Safety layers protect best when visible

By Mike Bacidore

Oct 22, 2019

Sponsored by Schneider Electric

When you’re looking for the solution to avoiding safety incidents, visibility is the clear answer. “Process safety incidents happen, but they can be avoided,” said Farshad Hendi, safety services director at Schneider Electric, who presented during the company’s Innovation Days user group conference this week in Austin, Texas. “We have the best intentions when we design a safety system, but not everything is as rosy and nice as when we design the system.”

Designing a safety system requires an assumption of the demand rate on the independent protection layers (IPLs), which can include the process itself, the basic process control systems, the prevention layer, mitigation and emergency response. The availability and reliability of the protection layers are critical, as is response time. “Sometimes the event gets through the holes,” explained co-presenter Dan Poston, safety systems consultant at LyondellBasell. There must be proper testing to meet availability requirements.

“We need to build strategies to protect ourselves,” said Poston. “We expect a certain quality standard. But a lot of things can creep in. Systematic failures can creep into your design.”

Safety first

Safety is a measure of freedom from risk or conditions that can cause death and physical harm, explained Poston. “Additional safety concerns typically include equipment or property damage,” he said. “Risk is the measure of the loss in terms of the likelihood and magnitude. How likely and how severe is it?”

Minimizing risk can’t be done with one solution, explained Poston. Risks must be weighted, and judgments must be made using knowledge, experience and company need. “It’s more important to establish clear objectives and parameters for risk assessment than to use a cookbook method,” he said.

Poston and Hendi cited a paper from Britain’s Health & Safety Executive (HSE), identifying tolerable or acceptable industrial risks as they pertain to individuals and to society.

“To be safe,” said Poston, “we want to be better than ‘tolerable.’ The broadly acceptable risk should be zero.”

An ounce of prevention

Lack of availability and device failures can create holes in a safety system. Methodologies to prevent them include inspection, diagnostics and testing. “We need to get the information back, so we can do something with it,” explained Poston. “You have to have a process in place to continually review what’s actually happening.”

That’s why seeing the information is so important. A safety-instrumented function (SIF) can be bypassed by intentionally preventing the output from acting to achieve or maintain a safe state of the process. For example, the signal could be forced; the terminal wiring could be jumpered; the trip settings could be changed so the trip won’t occur; the valve could be clamped; or the valve could be physically bypassed.

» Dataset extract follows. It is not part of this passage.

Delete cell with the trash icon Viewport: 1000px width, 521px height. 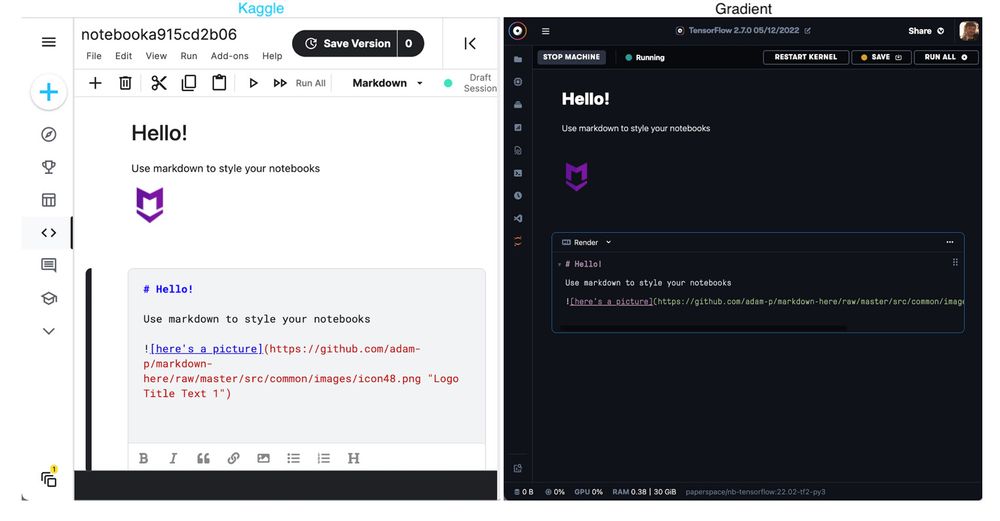(x=125, y=83)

“Small things, when they add up together, can lead to a disaster,” warned Hendi. “We have as-designed assumptions from digital data and we have as-operating, or actual, conditions from process data. Analytics can help you to provide the insight. But we sometimes lose the visibility to see what’s going on in our plants.”

Having that visibility is only half the battle, explained Hendi. “Then you want to share it to the cloud, so you can collaborate with management, operations, maintenance and engineering,” he said. “When you collaborate, you find the right information in the right place. The information should be available everywhere, so you can share the information and you can see it anywhere any time.”